季风变化是导致黄河下游洪涝灾害的关键因子，也是引发黄河河道变迁的重要气候因素，而黄河下游洪泛区发育的一系列湖泊记录了黄河的演化历史。本项目拟通过对黄河下游大陆泽、大野泽、海隅薮等古湖沉积物中高分辨率的洪水、季风演变和河道变迁信息记录的提取，建立2万年以来黄河下游洪水和季风降雨演变序列，揭示河道变迁的自然概率和时空变化特征，特别是揭示末次盛冰期、晚冰期和全新世早、中、晚期季风变化、洪水和河道决口变迁的时空变化规律，分析季风变异下的水文循环与干湿变迁状况，探讨季风暴雨洪水对河道变迁的影响过程与机理，以为黄河治理及防洪减灾与可持续发展提供科学依据。

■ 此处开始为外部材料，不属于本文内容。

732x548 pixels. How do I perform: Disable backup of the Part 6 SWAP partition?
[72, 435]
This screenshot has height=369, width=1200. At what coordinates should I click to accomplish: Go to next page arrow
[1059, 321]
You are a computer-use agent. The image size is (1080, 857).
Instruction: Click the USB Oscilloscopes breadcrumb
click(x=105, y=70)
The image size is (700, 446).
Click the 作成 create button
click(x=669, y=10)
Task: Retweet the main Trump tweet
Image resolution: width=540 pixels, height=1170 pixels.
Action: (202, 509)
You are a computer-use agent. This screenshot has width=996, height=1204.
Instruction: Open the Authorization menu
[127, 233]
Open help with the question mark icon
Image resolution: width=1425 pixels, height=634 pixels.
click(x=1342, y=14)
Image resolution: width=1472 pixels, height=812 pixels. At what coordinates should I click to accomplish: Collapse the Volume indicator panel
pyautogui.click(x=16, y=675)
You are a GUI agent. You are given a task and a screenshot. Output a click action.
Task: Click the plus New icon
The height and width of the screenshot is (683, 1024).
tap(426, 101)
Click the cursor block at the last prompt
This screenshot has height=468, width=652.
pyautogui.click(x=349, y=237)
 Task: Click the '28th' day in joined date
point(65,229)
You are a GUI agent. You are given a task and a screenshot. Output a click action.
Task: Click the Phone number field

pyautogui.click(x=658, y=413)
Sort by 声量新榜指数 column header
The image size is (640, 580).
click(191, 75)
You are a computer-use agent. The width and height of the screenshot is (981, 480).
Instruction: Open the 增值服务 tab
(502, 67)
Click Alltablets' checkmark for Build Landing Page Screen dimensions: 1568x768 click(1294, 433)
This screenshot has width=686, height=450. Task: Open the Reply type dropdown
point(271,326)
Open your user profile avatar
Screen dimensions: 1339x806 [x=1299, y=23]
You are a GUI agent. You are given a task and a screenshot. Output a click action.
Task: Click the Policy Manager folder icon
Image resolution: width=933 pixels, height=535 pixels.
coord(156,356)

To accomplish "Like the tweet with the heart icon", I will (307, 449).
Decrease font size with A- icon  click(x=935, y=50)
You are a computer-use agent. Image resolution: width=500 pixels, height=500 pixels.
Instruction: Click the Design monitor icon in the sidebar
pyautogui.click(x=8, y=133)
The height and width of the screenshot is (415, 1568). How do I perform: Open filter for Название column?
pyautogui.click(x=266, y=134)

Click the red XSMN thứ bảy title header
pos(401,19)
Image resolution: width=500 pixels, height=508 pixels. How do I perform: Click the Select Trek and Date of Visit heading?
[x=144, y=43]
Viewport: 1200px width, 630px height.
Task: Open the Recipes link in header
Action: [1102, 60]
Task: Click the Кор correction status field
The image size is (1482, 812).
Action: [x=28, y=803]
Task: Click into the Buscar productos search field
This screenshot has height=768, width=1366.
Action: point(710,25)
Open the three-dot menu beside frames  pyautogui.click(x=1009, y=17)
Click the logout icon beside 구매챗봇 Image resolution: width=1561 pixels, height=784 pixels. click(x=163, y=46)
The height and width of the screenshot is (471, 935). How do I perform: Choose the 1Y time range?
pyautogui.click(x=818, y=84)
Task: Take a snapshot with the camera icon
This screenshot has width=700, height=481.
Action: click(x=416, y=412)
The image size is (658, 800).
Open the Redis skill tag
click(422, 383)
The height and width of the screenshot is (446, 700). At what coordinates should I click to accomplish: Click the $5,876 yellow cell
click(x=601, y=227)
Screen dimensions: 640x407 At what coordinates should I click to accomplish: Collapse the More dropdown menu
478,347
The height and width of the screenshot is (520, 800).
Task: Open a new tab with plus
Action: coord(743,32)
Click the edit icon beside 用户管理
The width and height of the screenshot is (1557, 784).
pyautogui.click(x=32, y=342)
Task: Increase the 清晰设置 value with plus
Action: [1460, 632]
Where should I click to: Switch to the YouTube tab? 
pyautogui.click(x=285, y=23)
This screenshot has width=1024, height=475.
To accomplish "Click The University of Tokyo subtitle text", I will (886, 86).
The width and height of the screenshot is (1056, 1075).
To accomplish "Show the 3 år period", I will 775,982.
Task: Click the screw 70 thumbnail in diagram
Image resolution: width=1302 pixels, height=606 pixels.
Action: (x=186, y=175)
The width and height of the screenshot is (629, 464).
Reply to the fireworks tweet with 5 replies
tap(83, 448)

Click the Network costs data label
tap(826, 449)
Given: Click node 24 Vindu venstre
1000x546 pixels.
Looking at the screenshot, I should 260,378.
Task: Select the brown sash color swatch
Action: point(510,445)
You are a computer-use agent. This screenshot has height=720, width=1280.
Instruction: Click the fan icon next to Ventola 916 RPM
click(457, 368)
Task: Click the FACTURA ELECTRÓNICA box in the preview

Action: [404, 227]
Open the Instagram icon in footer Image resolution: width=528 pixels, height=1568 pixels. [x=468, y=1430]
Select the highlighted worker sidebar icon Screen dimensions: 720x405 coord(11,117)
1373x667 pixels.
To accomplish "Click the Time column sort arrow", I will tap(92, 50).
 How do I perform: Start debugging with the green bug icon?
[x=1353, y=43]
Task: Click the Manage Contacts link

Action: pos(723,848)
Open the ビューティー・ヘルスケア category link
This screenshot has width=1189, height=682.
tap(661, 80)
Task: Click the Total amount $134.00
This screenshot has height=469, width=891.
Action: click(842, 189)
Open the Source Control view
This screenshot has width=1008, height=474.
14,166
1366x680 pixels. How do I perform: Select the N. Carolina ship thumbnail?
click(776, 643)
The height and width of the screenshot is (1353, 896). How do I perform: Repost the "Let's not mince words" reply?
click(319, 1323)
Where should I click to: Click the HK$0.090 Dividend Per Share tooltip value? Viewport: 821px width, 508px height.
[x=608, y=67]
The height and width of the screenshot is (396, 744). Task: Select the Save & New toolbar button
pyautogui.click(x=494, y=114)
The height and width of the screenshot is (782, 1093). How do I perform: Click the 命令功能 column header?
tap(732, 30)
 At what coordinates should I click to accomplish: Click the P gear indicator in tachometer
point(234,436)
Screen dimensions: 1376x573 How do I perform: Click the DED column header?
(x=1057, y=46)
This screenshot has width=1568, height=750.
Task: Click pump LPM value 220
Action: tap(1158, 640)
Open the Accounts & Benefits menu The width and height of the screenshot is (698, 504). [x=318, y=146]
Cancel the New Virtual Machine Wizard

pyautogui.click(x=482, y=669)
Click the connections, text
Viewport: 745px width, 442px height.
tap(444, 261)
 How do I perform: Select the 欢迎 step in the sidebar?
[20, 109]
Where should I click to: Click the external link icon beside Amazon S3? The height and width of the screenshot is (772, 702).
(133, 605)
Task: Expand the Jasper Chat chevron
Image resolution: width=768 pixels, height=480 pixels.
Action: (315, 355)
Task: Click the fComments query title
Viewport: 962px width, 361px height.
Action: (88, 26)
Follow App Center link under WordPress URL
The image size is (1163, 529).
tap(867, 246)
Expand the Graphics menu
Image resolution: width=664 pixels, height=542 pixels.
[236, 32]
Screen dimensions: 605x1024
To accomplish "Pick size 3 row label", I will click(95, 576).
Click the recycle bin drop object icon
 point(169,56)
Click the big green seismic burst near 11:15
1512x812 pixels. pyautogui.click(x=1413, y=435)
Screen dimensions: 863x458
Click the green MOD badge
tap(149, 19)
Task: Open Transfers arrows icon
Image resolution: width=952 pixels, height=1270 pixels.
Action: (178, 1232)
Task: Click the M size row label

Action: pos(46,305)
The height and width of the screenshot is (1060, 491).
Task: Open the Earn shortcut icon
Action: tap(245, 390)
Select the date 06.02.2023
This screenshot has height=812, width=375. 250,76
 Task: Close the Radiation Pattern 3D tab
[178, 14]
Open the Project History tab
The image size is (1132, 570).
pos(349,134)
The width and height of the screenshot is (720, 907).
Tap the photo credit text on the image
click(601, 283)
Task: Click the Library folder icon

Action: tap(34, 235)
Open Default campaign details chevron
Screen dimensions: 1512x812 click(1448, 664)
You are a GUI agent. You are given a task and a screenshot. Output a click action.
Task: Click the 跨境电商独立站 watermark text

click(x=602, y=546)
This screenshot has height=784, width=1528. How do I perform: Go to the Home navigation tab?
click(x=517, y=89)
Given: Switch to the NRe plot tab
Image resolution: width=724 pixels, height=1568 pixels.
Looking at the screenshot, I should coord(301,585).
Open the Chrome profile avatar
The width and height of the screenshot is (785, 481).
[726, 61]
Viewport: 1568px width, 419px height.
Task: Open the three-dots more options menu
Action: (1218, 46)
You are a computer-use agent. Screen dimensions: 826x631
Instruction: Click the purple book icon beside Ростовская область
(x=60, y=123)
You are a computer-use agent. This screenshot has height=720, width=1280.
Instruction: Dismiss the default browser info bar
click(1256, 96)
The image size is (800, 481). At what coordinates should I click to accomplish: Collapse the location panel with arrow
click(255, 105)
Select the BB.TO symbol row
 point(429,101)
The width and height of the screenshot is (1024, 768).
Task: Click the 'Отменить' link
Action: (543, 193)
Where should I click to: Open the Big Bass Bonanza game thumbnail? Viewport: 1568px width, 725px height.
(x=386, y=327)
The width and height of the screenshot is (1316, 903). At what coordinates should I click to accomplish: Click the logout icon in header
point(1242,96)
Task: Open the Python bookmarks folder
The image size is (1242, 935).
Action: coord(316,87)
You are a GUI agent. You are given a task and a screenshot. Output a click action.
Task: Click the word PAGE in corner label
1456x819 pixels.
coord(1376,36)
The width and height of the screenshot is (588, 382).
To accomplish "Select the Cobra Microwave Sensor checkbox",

季风降水是区域气候和自然环境形成的基础，季风波动演变对区域水文循环和旱涝灾害以及植被与生态变迁具有深刻影响。黄河下游地区是我国深受季风降水变异引发的洪涝灾害最频繁的一个地区。随着全球气候异常以及黄河下游水沙形势的巨大变化，黄河下游洪涝形势异常严峻。理解历史时期黄河下游地区环境演变及其规律是治理黄河的重要科学基础。本课题主要针对2万年来黄河下游地区气候、洪水、河道变迁等问题，以湖泊沉积物为主要研究材料，进行了黄河下游地区环境演化序列、气候环境事件识别与规律、河道变迁及季风降雨、洪水与河道变迁之间的关系机理等研究。获得了大陆泽（50m长岩芯柱2根）、宁晋泊（15m长岩芯柱2根）、海隅薮（50m、30m、20m、20m岩芯柱四根）等古湖高质量的湖泊沉积岩芯。测定了沉积物年代，分析了粒度、磁化率、元素、孢粉等环境指标。初步建立了年代序列和环境演化序列。.基于年代数据和环境指标，取得的重要成果如下：1、首次揭示了黄河下游地区晚全新世淡水碳库效应的变化特征，提出了用溶解无机碳（稳定与放射性碳）同位素反演地表水循环的新思路。2、黄河下游地区古湖盈缩迁徙是气候变化和黄河泛滥改道共同作用的结果，其中黄河洪水和泛滥改道是主因。3、末次盛冰期以来黄河下游地区环境演化主要受控于太阳辐射的变化，其中H事件、YD事件和8.2Ka事件等气候突变事件主要与复杂的地球系统内部动力学过程有关。此外，通过黄河下游地区湖泊现代沉积物的研究，揭示了总磷、水深和硫酸盐对沉积物摇蚊亚化石空间分布的影响。碳库效应变化特征的研究对修正黄河下游地区湖泊沉积物年代具有重要参考价值，黄河下游地区气候演变、洪水泛滥、河道变迁及其与湖泊盈缩关系的研究有助于深刻理解黄淮海平原河湖关系，对该区国土规划、江河治理、防洪减灾、水利工程建设和水资源开发调度以及生态文明建设等具有十分重要的现实意义。